- Cover art
- Developer: Intelligent Systems
- Publisher: Nintendo
- Platform: Nintendo DSi
- Release: JP: November 11, 2009; NA: February 8, 2010; PAL: August 6, 2010;
- Genre: Puzzle
- Mode: Single-player

= Link 'n' Launch =

2009 video game

Link 'n' Launch, released in Japan as , is a puzzle video game developed by Intelligent Systems and published by Nintendo for the Nintendo DSi's DSiWare service. It was released in Japan on November 11, 2009, North America on February 8, 2010 and PAL territories on August 6, 2010.
==Gameplay==
Link 'n' Launch is a puzzle video game where the player controls a spaceship by diverting fuel through pipes, arriving at a destination planet within three minutes.
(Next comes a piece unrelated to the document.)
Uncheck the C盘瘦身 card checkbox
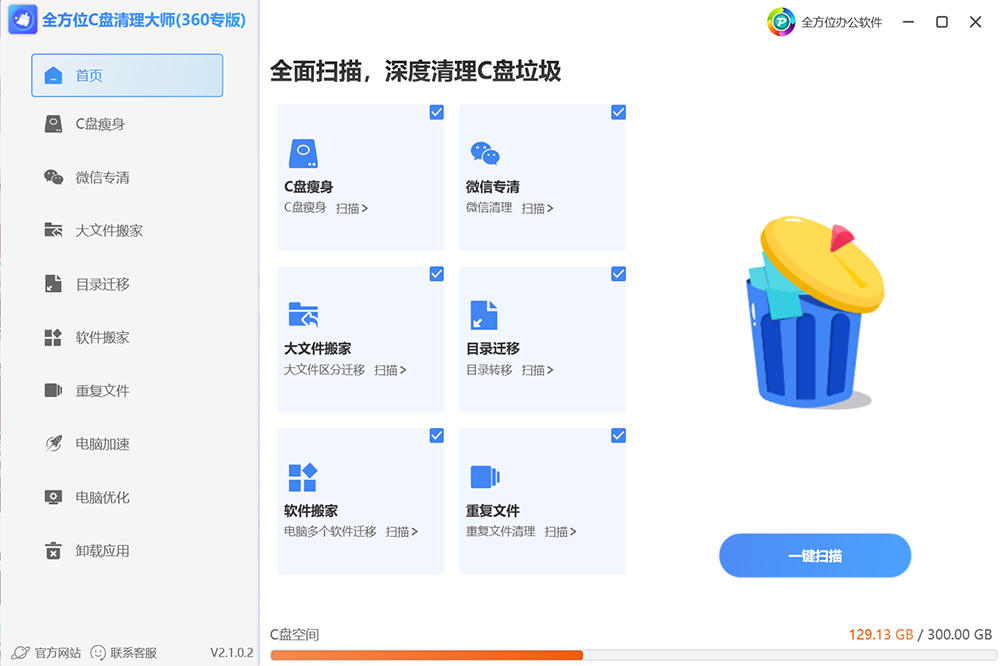 (436, 112)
Pipes of numerous shapes can be rotated to ensure fuel flows into the ship's tanks and power its two thrusters; powering up either thruster or both enables the ship to respectively travel diagonally or straight up. A puzzle mode without the time limit is available.

==Reception==
Corbie Dillard of Nintendo Life gave the game a 7/10 score, praising its innovative game design and criticizing its repetitive nature. Matthew Blundon of Nintendo World Report gave the game a 8.5/10 score, praising its replay value and amount of content. Craig Harris of IGN gave the game a 9/10 score, praising its addictive gameplay and noted it to be one of the best games on the DSiWare service.